Document passage |
The Tbilisi City Court has approved a request from prosecutors to involuntarily transfer detained teacher and activist Nino Datashvili to a psychiatric facility for a twenty-day evaluation. Datashvili’s lawyers said that the move was an attempt to discredit and stigmatise her.
According to her lawyers, the prosecution’s request was based on medical records showing that Datashvili had undergone spinal surgery in 2019 and had since suffered from serious conditions, with worsening pain in recent years. The same documents also listed ‘emotional lability, crying, and heightened emotions’ as accompanying symptoms.
Tamar Gabodze, head of Partnership for Human Rights (PHR) and Datashvili’s lawyer, stated that she had submitted the document herself at the start of the case to demonstrate why the activist should not be held in pre-trial detention. However, the prosecution later used the same document to request the psychiatric evaluation once Datashvili had been detained.
Gabodze stressed that emotional lability, or rapid, unpredictable, and intense shifts in mood or emotional expression, is not a diagnosis but a symptom linked to the activist’s health condition and chronic pain.
‘In other words, the document states that Nino is in so much pain in her back and spine that she expresses it emotionally. I’ve been a criminal lawyer for many years […] and I can’t recall a single case where the prosecution sought a medical evaluation based on someone’s emotions or lability’, Gabodze told Formula TV.
According to Gabodze, this marks a ‘new tactic’ by the prosecution in its campaign against activists, particularly in a Georgian reality where psychiatry remains stigmatised.

Supplied information |
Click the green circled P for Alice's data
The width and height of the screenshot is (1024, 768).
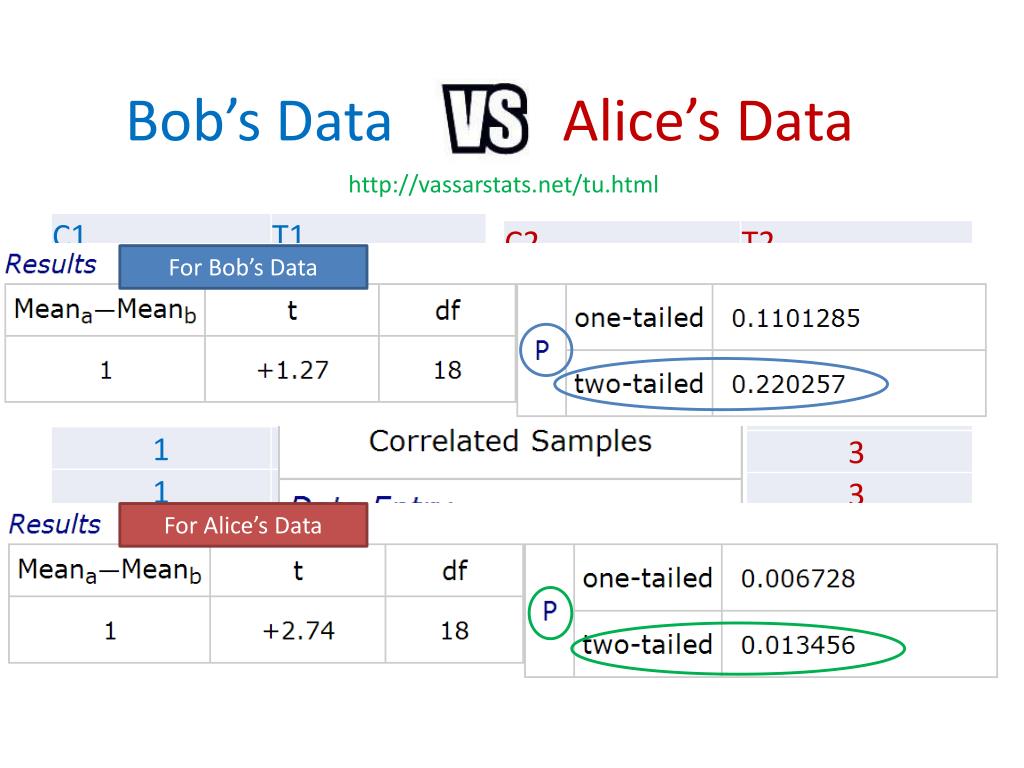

--

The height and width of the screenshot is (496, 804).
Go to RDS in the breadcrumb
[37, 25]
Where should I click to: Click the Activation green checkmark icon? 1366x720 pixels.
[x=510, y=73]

==

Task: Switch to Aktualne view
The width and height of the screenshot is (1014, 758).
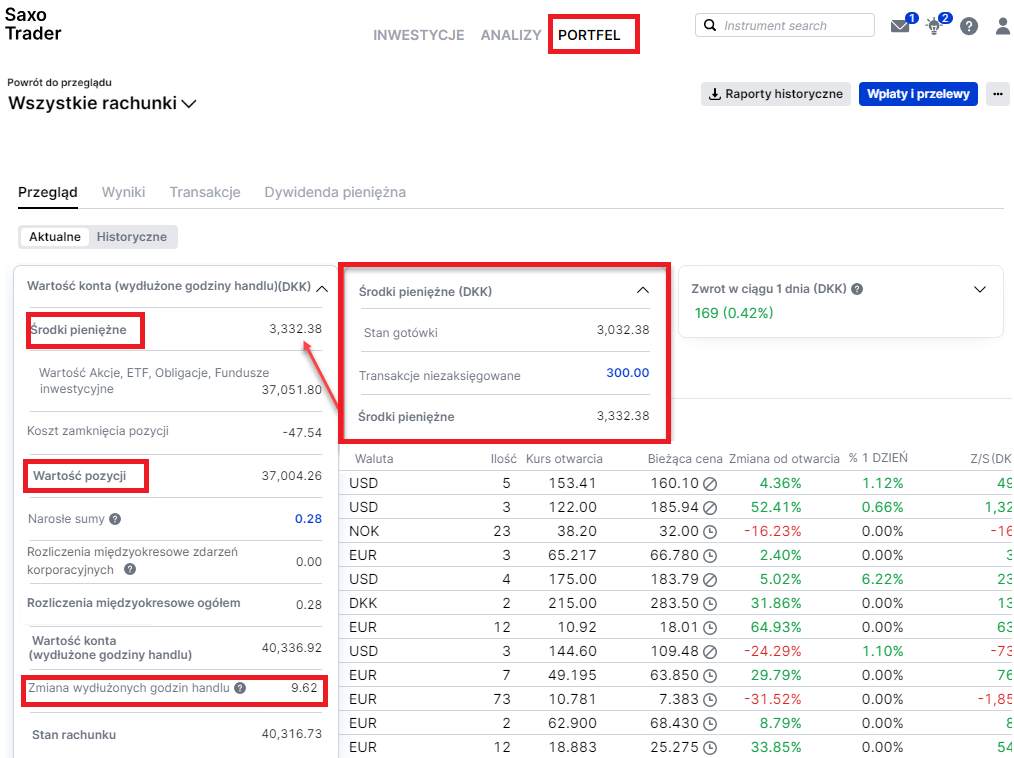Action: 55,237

Set of tasks |
A - For each statement, say whether the report on Nino Datashvili agrees with it, giving yes or no and quoting the words that decide it: (i) the court approved a twenty-day psychiatric evaluation; (ii) Datashvili's spinal surgery took place in 2021; (iii) the prosecution submitted the medical document at the start of the case.
B - Reproduce the portion of the report on Nino Datashvili between "Gabodze stressed that" and "psychiatry remains stigmatised.", inclusive.
Rely only on the report on Nino Datashvili, not the data.

Solutions to the exercise |
A -
(i) Yes: "approved a request from prosecutors to involuntarily transfer detained teacher and activist Nino Datashvili to a psychiatric facility for a twenty-day evaluation"
(ii) No: "had undergone spinal surgery in 2019"
(iii) No: "she had submitted the document herself at the start of the case"

B -
Gabodze stressed that emotional lability, or rapid, unpredictable, and intense shifts in mood or emotional expression, is not a diagnosis but a symptom linked to the activist’s health condition and chronic pain.
‘In other words, the document states that Nino is in so much pain in her back and spine that she expresses it emotionally. I’ve been a criminal lawyer for many years […] and I can’t recall a single case where the prosecution sought a medical evaluation based on someone’s emotions or lability’, Gabodze told Formula TV.
According to Gabodze, this marks a ‘new tactic’ by the prosecution in its campaign against activists, particularly in a Georgian reality where psychiatry remains stigmatised.